• _Study questions_
1. Translate this sentence from the eclipse article into Spanish: "President and CEO Paul Hoffman said the Liberty Science Center had never seen a crowd this big."
2. Write the next part of the eclipse article, starting after its last sentence.

• _Reading text_
NEW YORK — The Great American Eclipse of 2017 delivered an experience not seen in the United States in 99 years.
PIX11’s James Ford made the trek across the country to Lebanon, Oregon where he was among the first in the nation to bear witness to this coast-to-coast astronomical event, telling us all about it on Facebook LIVE.
“I was crying, I was shouting,” Ford, a science enthusiast, said of the solar eclipse moments after it completed the so-called totality phase. “My daughter was weeping, daddy was shouting at the top of his lungs and then I started crying!”
As the total solar eclipse made its way east, it traveled through 14 states at a speed of 1800 miles per hour and there was no shortage of dull moments
A satellite for the National Weather Service captured it all in one gif.
Closer to home, people gathered at viewing parties. It was like all of Brooklyn turned out for the amateur astronomers' associations free viewing party at Pioneer Works in Red Hook.
"Look at all the kids here," Peter Lipschutz, am amateur astronomer, told PIX11. "This is an opportunity to get kids interested in science."
From toddlers on up, everyone was careful to protect their eyes. Others used cereal boxes to make pinhole projectors.
Regardless of how they were viewing it, New Yorkers gave a collective cheer and spontaneous rendition of Bonnie Tyler's 'Total Eclipse of the Heart' at the peak eclipse time.
More than 8,000 people waited in line for for protective glasses outside Liberty Science Center in Jersey City Monday. Not everyone was lucky enough to score a pair.
President and CEO Paul Hoffman said the Liberty Science Center had never seen a crowd this big.

• _Material provided_

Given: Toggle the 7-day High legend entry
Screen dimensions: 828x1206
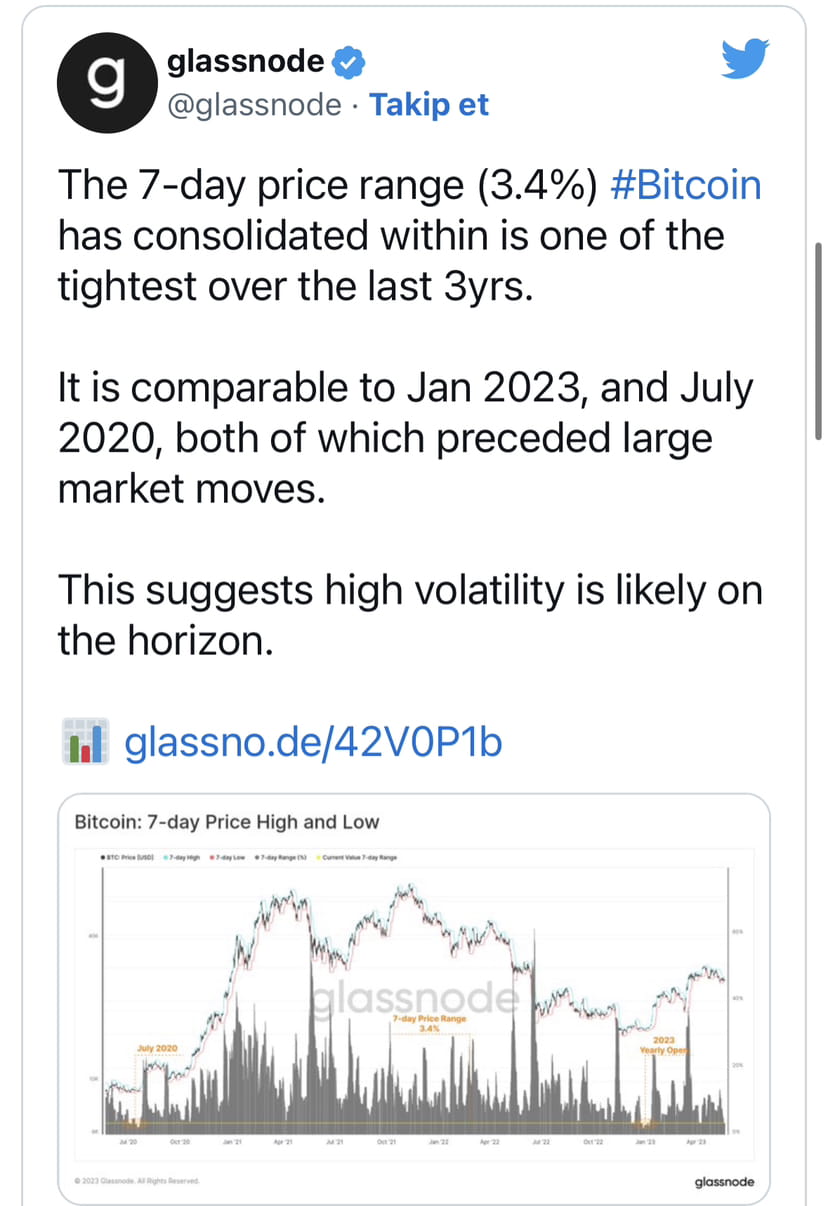Looking at the screenshot, I should 182,858.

• _Answers to the tasks_
1. El presidente y director ejecutivo Paul Hoffman dijo que el Liberty Science Center nunca había visto una multitud tan grande.

2.
"The Great American eclipse is a once in a lifetime thing, because the last time was 99 years ago," he said.
Liberty Science Center also set up telescopes on the lawn outside for people to view the eclipse through.
It began at exactly 1:23 p.m. in Jersey City and continued until about 4 p.m.
New Jersey and New York was not in the direct path of totality, where pitch black darkness is achieved and temperatures can drop 20 to 30 degrees.
Locally, scientists said the temperatures dropped about 10 degrees during the eclipse. Silence also occurs right before an eclipse.
Celebrities got in on the eclipse-viewing action too. New York Giants wide receiver Odell Beckham chose to not heed the warning to avoid looking directly at the eclipse without protective viewers.
President Donald Trump, along with First Lady Melania and son Barron, took in the sights from outside the White House.
The President was also spotted looking up without protective eyewear. Medical professionals say even a glance could cause partial vision loss.
Finally the photo-bomb no one saw coming came compliments of NASA.
If you look closely, as the eclipse moves toward totality, the passing International Space Station makes a cameo.
It’s the photo-bomb that’s literally out of this world.